* Objectives
a) In the comments on cursive below, how many episodes of Last Exile did one writer need to memorize the Greek equivalents to English letters?
b) Reproduce the part of the comments on cursive below from "I don’t remember" to "in the wild.)".

* Text to read
▬▬▬▬▬▬

I don’t remember people ever writing cursive like what I was taught growing up. People just self-servingly turbo-scribble some chicken-scratch and call it a day. The kid who can’t read our B-movie elvish script isn’t the one with literacy issues.
We either write within the ballpark of standardization, or we don’t. I think kids should be required to put in as much effort into learning cursive, as people put into actually writing cursive. Which is to say, absolutely none at all.
(Sorry to people who actually write legible, clean cursive. I wish I got to read your output in the wild.)
The thing is, it’s easy to read good cursive. It’s just another script. It took me 5 episodes of Last Exile to memorize the Greek equivalents to English letters so I could read all the text without looking up the translation guide. But when their writing looks like Jack Lew’s signature, there’s not a whole lot I can do to decipher it
Yes but really only the artistically minded and those with great manual dexterity have even a slim chance of doing it well. The rest has to write letters hundreds of times while their classmates go to recess.
feels like a lot of older people just use cursive as an excuse to cover up bad handwriting, because it’s harder to tell when it’s all squiggly in the first place
like, there’s a reason we don’t write in fancy serif typefaces, that would result in most people’s writing being even less legible than it already is.
I used to have really legible, accurate cursive. Someone made me feel embarrassed for still using cursive in middle school, so I stopped using it.
Now I can’t remember cursive well enough to use it quickly, and my print looks like an elementary child did it. ALL CAPS print is a good way for me to make my print more legible
turbo-scribble some chicken-scratch and call it a day
But that’s cursive, isn’t it? I always considered cursive the script to be written when you just quickly need to write something down,being the style where the pen is raised the least, which happens to be the fastest way to write, at the cost of legibility. So cursive to me seems like the opposite of fancy.

▬▬▬▬▬▬

* Data lines
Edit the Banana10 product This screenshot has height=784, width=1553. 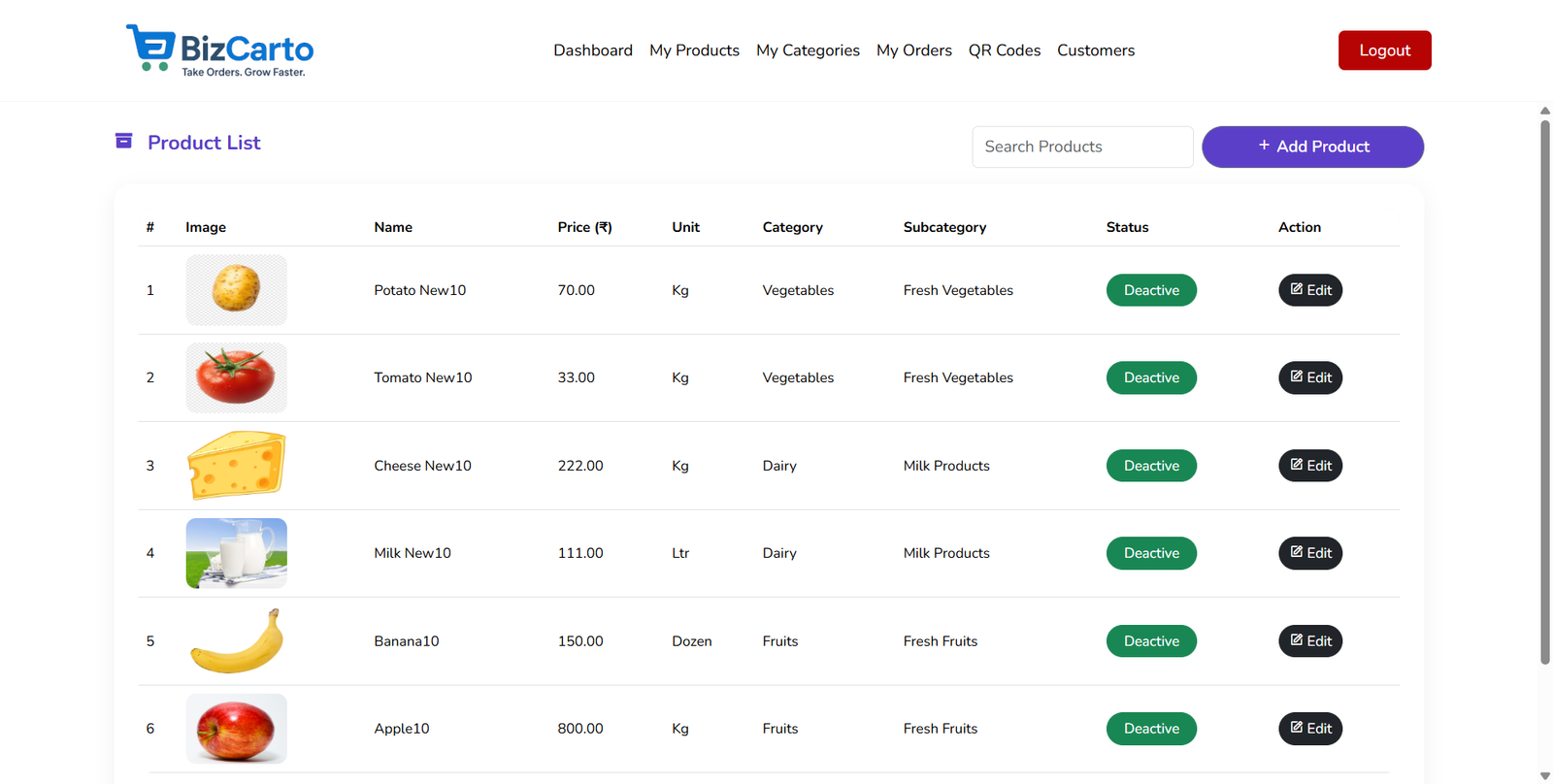[1309, 641]
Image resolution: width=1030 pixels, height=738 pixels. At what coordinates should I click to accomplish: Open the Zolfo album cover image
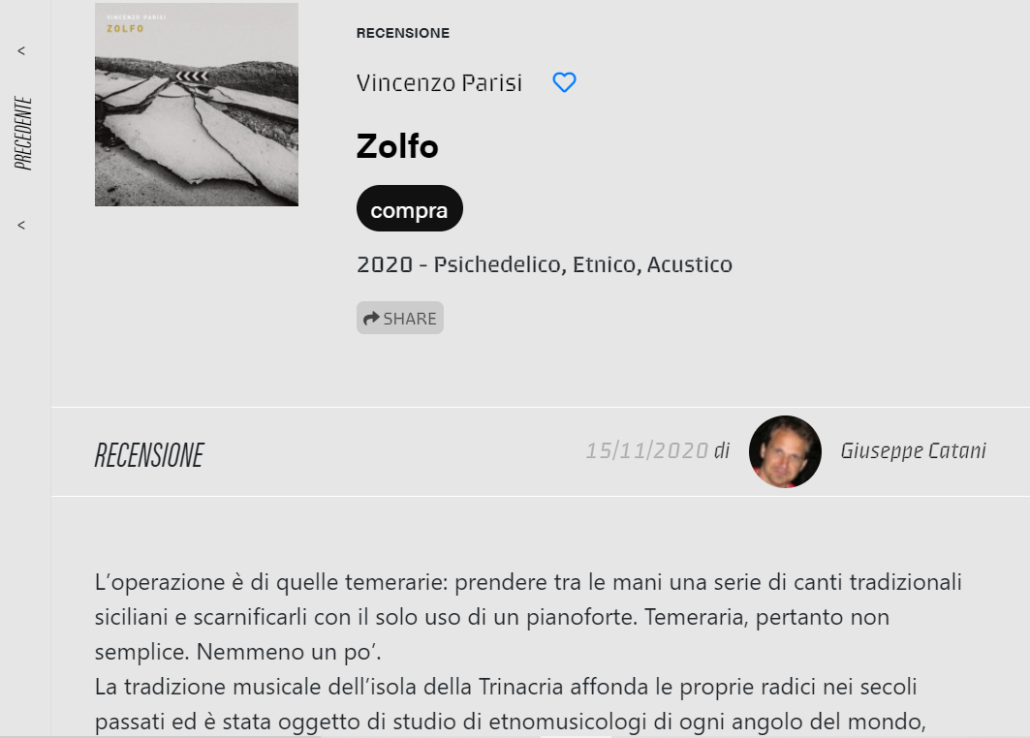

▬▬▬▬▬▬

* Responses per task
a) Five episodes.

b)
I don’t remember people ever writing cursive like what I was taught growing up. People just self-servingly turbo-scribble some chicken-scratch and call it a day. The kid who can’t read our B-movie elvish script isn’t the one with literacy issues.
We either write within the ballpark of standardization, or we don’t. I think kids should be required to put in as much effort into learning cursive, as people put into actually writing cursive. Which is to say, absolutely none at all.
(Sorry to people who actually write legible, clean cursive. I wish I got to read your output in the wild.)